Sunday, July 19, 2009

HARD-BOILED

Today I returned home from morning minyan to find She Who Must Be Obeyed jonesing for an Eggy Breakfast.

This is strange, as anyone who knows SWMBO will attest. She is not a fan of the Cackleberry by any stretch of the imagination.

She will happily eat egg whites all day... and she has no problem eating dishes that incorporate whole eggs, as long as they are well-disguised. It’s the yolks she has an issue with.

Imagine my astonishment, then, when she commenced to boiling up a handful of hard-cooked eggs. Good Gawd! Was the Earth going to fall off its axis?

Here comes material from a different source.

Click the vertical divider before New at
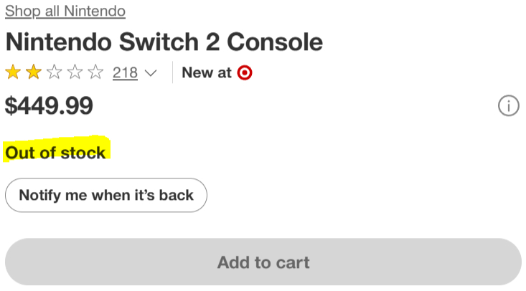Image resolution: width=526 pixels, height=291 pixels. click(172, 72)
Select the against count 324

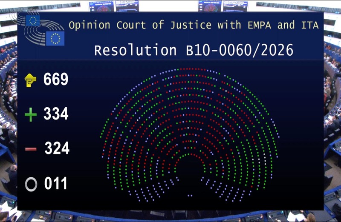point(57,149)
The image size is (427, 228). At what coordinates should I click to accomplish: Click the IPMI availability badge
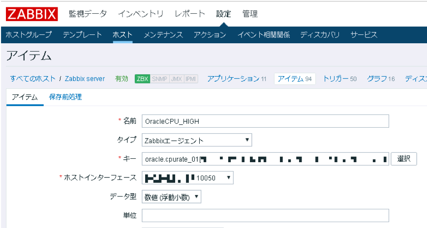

The perfect hard-cooked egg, by the way, is easy to prepare - and yet, so few people get it right. What you want to do is place the eggs in a saucepan and cover with cold water. Place the pan over a high flame and bring to a rolling boil. Turn the heat down to a low boil, cover and cook for ten minutes. As soon as the eggs are finished, dump out the boiling water and run cool water over the eggs to stop the cooking process. Your eggs will be easy to peel, will have perfectly cooked yolks - not runny, not dry and grainy - and the yolks won’t have that nasty-looking green surface.

So here the Missus is with a clutch of gorgeous hard-boiled eggs... the whites of which she proceeded to eat, leaving the yolks behind. [Amazingly, the Mistress of sarcasm and I prevailed upon her to taste a wee bit of yolk, but that is as far as we got.] Then, for sheer perversity’s sake, she took the remaining eggs and deviled them. Not that she intended to eat the deviled eggs, mind you. She just was in a devilish mood.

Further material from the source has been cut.